Крылья - стр. 132
— Да, черт возьми! У меня есть возражения!
Даже подаюсь назад в своем кресле, влипая в спинку лопатками. Рикардо постоянно язвит, давит, грубит и так далее. Но кричит… Нет, обычно, чтобы вывести этого человека из себя, нужно здорово постараться. Как правило, это под силу только его племяннику.
Тем не менее мне поздно брать свои слова обратно. Делаю над собой усилие и отвечаю по-прежнему спокойно, но на этот раз тверже:
— Тогда можешь засунуть свои возражения в свой великосветский зад.
— Черт тебя, Морган!
— Взаимно, — не остаюсь в долгу.
Рикардо неверяще моргает.
— Ты что, правда влюбилась и потеряла последний мозг? — Дергаю плечом, предпочтя не спорить с последним утверждением про мозг — в глубине души я как раз с ним согласна. — В кого ты влюбилась? Ты читала его досье?
Голос Тайлера настолько пропитан праведным гневом, что мне становится не по себе, и я уже не сомневаюсь: ему известно куда больше меня. Лаки собрал мне досье на Ригана поверхностно, не копаясь глубоко — я сама не велела: мне нужны были общие сведения, а не нижнее белье Джейсона.
— Читала, — отвечаю, но уже не так уверенно.
— Да-а? — тянет Рикардо, безошибочно почувствовав, что нащупал брешь в моей броне. — А тебе известно, за что его вышибли из элитного подразделения? — Дергаю плечом: мне, в общем-то, наплевать, это не имеет отношения к делу. Но Тайлер твердо намерен меня просветить: — Он сломал нос своему командиру!
Еле сдерживаю смех: тоже мне, нашел большой и грязный секрет.
— Командиры бывают разные, — отвечаю почти весело.
Рикардо мою реплику игнорирует.
— А ты знаешь, что от него отказались родители? — Замираю, эта информация бьет наотмашь. — В семнадцать лет, — добивает Тайлер, видя, что его слова наконец находят отклик. — Пошли в социальную службу и написали отказ от родительских прав и попросили признать его совершеннолетним досрочно, чтобы снять с себя за него ответственность. Думаешь, от хороших детей родители отказываются?
Сглатываю вставший в горле ком.
— Даже от плохих детей хорошие родители не отказываются, — говорю и сама не узнаю свой голос.

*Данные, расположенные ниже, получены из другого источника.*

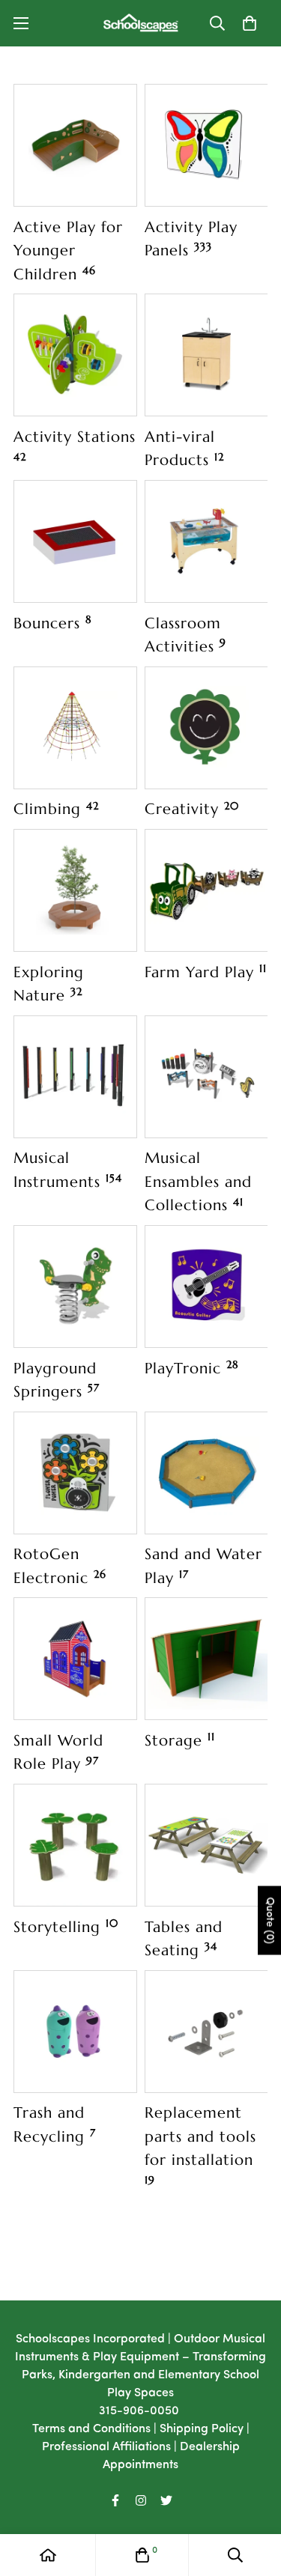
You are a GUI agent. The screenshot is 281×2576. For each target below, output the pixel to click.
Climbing (56, 808)
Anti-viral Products (184, 448)
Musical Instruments (67, 1169)
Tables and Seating (184, 1938)
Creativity (192, 808)
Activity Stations (74, 445)
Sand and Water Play (203, 1566)
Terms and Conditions (91, 2429)
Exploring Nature (48, 984)
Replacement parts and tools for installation (200, 2145)
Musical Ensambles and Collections (198, 1181)
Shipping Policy (202, 2429)
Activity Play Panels (191, 239)
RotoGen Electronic (59, 1566)
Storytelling (65, 1926)
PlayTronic (192, 1368)
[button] (250, 23)
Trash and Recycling (54, 2124)
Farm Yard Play (206, 972)
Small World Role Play (58, 1752)
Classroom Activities (185, 635)
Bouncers (52, 623)
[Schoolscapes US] (140, 23)
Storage (180, 1740)
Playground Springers (56, 1380)
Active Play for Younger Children (68, 250)
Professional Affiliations (106, 2447)
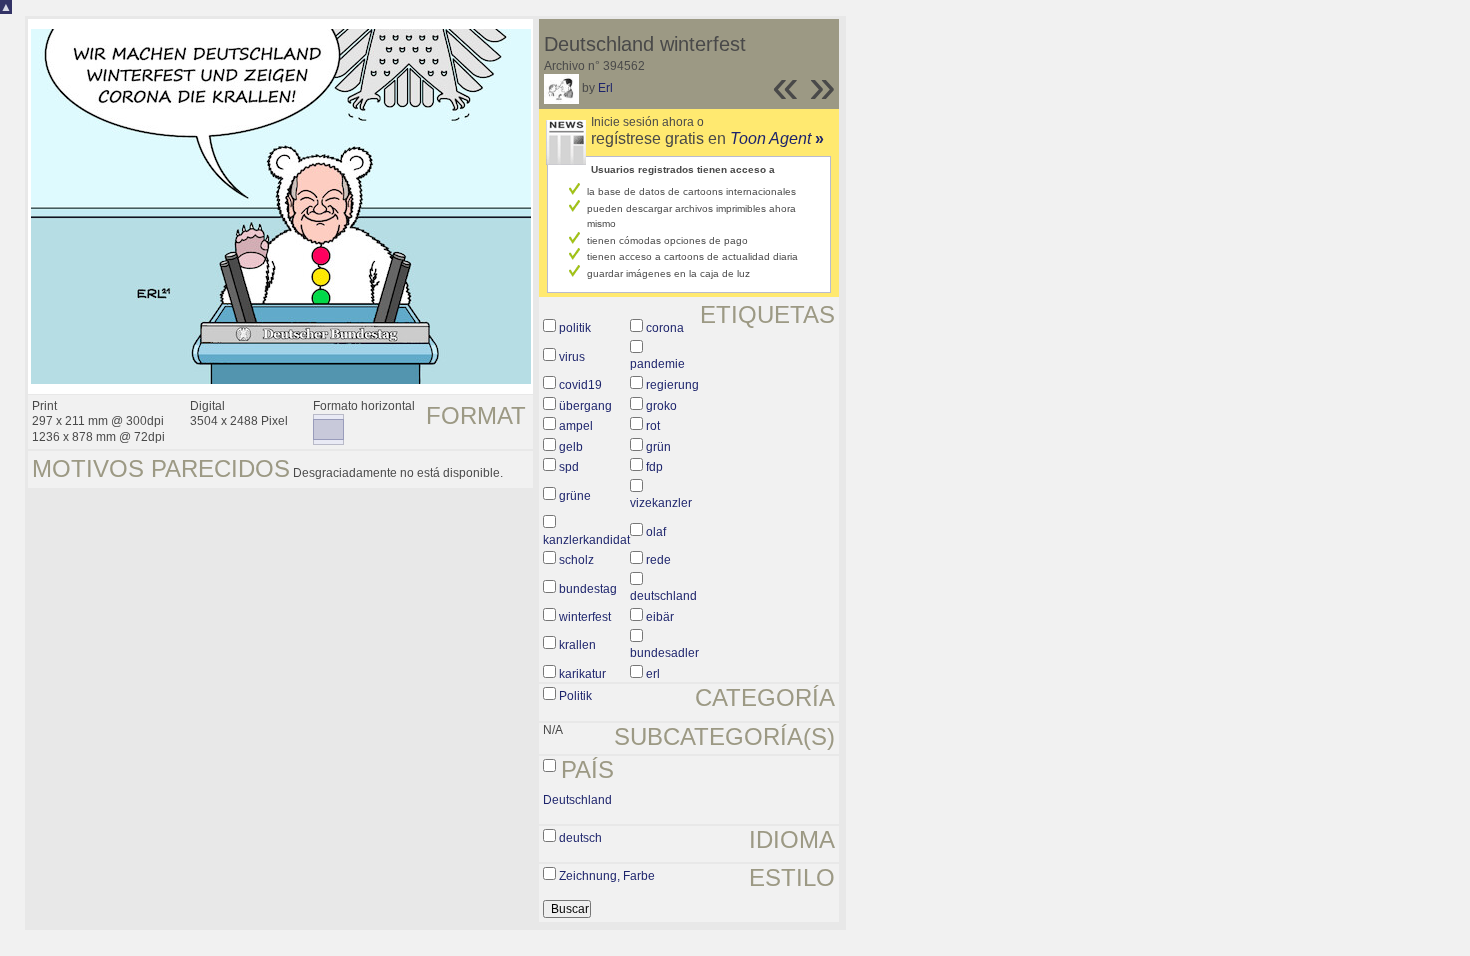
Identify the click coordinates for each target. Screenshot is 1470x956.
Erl (605, 88)
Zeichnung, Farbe (607, 876)
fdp (654, 467)
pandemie (657, 364)
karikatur (582, 674)
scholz (576, 560)
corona (665, 328)
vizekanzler (661, 503)
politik (575, 328)
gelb (571, 447)
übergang (585, 406)
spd (569, 467)
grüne (575, 496)
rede (658, 560)
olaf (656, 532)
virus (572, 357)
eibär (660, 617)
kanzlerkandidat (586, 540)
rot (653, 426)
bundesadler (664, 653)
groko (661, 406)
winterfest (585, 617)
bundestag (588, 589)
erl (653, 674)
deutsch (580, 838)
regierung (672, 385)
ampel (576, 426)
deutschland (663, 596)
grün (658, 447)
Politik (575, 696)
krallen (577, 645)
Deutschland (577, 800)
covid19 (580, 385)
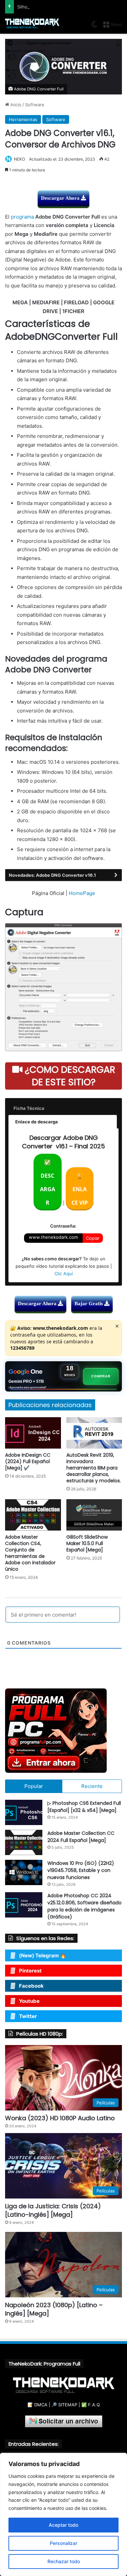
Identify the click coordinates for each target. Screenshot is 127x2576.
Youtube (29, 2001)
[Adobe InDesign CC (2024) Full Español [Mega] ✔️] (33, 1433)
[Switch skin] (94, 26)
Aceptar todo (63, 2525)
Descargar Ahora (61, 198)
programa (22, 217)
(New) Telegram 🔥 (42, 1955)
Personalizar (63, 2543)
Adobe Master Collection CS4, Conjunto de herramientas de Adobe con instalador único (30, 1553)
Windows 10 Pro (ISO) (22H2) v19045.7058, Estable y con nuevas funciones (80, 1870)
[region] (63, 2514)
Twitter (28, 2016)
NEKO (19, 159)
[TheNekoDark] (32, 24)
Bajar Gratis (89, 1303)
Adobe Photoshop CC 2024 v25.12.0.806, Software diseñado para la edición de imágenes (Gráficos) (84, 1906)
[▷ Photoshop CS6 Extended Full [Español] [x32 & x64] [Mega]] (23, 1812)
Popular (33, 1786)
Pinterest (30, 1970)
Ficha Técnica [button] (29, 1108)
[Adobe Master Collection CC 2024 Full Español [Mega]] (23, 1842)
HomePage (82, 893)
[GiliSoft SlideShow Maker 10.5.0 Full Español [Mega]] (94, 1515)
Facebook (31, 1986)
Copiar (93, 1238)
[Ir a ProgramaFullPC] (63, 1730)
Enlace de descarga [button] (36, 1121)
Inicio (15, 104)
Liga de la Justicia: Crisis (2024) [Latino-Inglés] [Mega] (53, 2210)
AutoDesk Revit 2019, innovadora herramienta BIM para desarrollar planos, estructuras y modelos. (93, 1468)
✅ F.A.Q (90, 2404)
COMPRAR (100, 1376)
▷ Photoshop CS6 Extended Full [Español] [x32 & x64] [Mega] (84, 1807)
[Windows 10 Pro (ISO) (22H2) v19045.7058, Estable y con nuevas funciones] (23, 1872)
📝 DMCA (37, 2404)
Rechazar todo (63, 2561)
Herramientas (23, 119)
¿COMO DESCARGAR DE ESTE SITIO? (68, 1076)
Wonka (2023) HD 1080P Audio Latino (60, 2118)
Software (34, 104)
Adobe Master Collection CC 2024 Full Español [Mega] (80, 1837)
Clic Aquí (64, 1273)
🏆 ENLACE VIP (79, 1189)
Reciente (92, 1786)
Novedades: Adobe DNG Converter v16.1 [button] (52, 875)
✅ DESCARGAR (47, 1182)
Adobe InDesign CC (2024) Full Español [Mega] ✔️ (27, 1461)
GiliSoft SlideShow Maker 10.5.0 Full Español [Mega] (87, 1543)
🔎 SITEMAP (64, 2404)
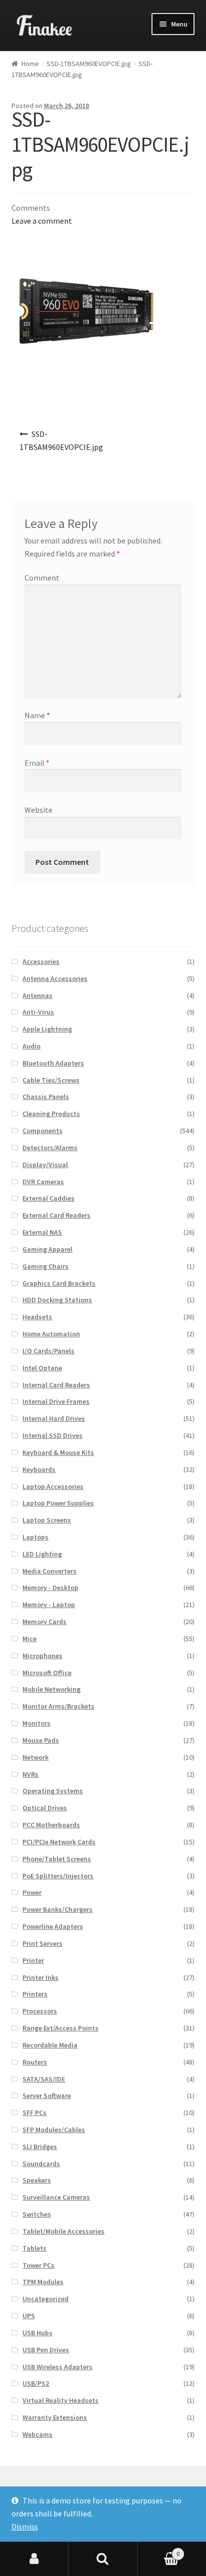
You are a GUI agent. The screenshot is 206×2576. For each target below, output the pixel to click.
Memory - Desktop (50, 1587)
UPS (28, 2315)
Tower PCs (38, 2265)
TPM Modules (43, 2281)
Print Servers (42, 1943)
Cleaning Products (51, 1113)
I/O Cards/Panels (48, 1350)
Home (30, 63)
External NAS (42, 1232)
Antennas (37, 995)
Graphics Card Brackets (59, 1283)
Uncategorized (45, 2298)
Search (102, 2559)
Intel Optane (42, 1367)
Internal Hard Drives (53, 1418)
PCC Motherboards (51, 1824)
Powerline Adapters (52, 1926)
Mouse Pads (40, 1740)
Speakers (36, 2180)
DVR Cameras (43, 1181)
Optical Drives (44, 1807)
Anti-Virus (38, 1011)
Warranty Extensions (54, 2417)
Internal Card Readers (56, 1384)
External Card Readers (56, 1215)
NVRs (30, 1774)
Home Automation (51, 1333)
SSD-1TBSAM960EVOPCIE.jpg (88, 63)
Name (37, 715)
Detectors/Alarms (50, 1147)
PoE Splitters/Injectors (58, 1875)
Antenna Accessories (55, 978)
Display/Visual (45, 1164)
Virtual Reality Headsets (60, 2400)
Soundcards (41, 2163)
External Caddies (48, 1198)
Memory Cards (44, 1621)
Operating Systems (52, 1790)
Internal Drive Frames (56, 1401)
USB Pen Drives (45, 2349)
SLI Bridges (39, 2146)
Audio (31, 1046)
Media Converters (49, 1571)
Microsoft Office (47, 1672)
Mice (29, 1638)
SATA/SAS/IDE (43, 2079)
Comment (42, 578)
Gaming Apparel (47, 1249)
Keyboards (39, 1469)
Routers (34, 2062)
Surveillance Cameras (56, 2197)
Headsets (37, 1316)
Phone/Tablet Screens (56, 1858)
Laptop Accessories (53, 1486)
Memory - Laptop (48, 1604)
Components (42, 1130)
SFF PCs (34, 2112)
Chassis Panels (45, 1096)
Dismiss (25, 2526)
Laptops (35, 1536)
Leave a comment (42, 221)
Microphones (42, 1655)
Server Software (46, 2095)
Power (32, 1892)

Слишком больно, слишком мало времени прошло после письма моих собственных родителей.
Как постарела мама…
«Доченька…»
Должно быть, что-то меняется в моем лице, потому как Рикардо замолкает и неожиданно идет на попятный.
— Я не тебя имел в виду, — кажется, впервые в жизни слышу от него нечто настолько близкое к извинению.
— Мы не знаем, что там произошло.
— Вот видишь, ты о нем ничего толком не знаешь, — Рикардо снова возвращается к насущному вопросу, радуясь, что я не стала развивать тему о собственных родителях. Зачем? Я не хочу о них говорить. И с ними тоже — не хочу.